[Task to carry out] Working through the lines below, return each one that holds "Uncheck".

[Data for this exercise]
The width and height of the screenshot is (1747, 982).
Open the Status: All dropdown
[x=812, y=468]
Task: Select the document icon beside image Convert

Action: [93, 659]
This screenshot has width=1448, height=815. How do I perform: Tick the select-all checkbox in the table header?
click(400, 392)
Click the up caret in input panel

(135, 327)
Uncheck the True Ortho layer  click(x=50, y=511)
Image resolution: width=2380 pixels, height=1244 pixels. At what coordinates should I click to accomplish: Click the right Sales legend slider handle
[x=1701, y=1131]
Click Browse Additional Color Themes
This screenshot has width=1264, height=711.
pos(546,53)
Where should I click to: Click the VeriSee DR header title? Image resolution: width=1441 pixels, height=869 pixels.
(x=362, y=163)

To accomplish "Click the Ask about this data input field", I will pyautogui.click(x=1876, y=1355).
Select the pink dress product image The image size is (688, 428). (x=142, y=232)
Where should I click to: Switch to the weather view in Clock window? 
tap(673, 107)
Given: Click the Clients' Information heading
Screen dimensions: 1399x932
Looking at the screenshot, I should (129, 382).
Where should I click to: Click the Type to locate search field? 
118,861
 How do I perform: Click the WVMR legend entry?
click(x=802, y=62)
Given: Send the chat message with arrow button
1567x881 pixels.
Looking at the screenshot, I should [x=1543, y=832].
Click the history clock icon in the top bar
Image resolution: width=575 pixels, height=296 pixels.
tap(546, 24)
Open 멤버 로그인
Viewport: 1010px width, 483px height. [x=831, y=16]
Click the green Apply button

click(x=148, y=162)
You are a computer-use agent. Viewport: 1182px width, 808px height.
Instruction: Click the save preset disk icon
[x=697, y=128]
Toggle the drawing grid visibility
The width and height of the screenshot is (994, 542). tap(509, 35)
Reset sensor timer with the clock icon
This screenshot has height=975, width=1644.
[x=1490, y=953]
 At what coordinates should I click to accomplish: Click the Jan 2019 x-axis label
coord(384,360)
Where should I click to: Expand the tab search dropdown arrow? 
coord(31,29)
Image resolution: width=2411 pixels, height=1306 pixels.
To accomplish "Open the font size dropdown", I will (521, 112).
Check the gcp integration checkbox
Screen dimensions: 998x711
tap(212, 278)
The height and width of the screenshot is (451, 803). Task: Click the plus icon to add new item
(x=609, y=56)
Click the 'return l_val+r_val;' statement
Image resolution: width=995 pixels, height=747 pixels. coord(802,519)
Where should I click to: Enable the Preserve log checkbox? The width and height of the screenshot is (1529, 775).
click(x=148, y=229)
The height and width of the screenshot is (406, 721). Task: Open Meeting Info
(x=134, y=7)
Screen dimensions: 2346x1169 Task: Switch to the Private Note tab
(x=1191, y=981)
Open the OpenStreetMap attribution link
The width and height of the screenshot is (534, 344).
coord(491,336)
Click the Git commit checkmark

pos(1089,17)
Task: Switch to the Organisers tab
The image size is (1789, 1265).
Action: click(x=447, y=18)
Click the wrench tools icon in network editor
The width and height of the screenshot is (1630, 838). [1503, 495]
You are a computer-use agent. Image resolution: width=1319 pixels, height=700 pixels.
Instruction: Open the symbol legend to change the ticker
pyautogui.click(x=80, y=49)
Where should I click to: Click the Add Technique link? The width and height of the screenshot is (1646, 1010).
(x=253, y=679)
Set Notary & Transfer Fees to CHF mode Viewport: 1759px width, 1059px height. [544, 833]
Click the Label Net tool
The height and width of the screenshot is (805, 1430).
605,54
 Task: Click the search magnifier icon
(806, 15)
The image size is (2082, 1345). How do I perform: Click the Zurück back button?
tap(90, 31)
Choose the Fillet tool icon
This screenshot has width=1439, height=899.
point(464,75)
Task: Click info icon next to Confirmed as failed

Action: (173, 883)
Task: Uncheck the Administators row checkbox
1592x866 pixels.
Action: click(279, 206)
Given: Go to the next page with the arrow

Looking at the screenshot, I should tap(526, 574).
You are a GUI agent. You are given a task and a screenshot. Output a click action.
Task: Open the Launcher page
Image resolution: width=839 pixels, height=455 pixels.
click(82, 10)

[Response area]
Uncheck the True Ortho layer  click(x=50, y=511)
Task: Uncheck the Administators row checkbox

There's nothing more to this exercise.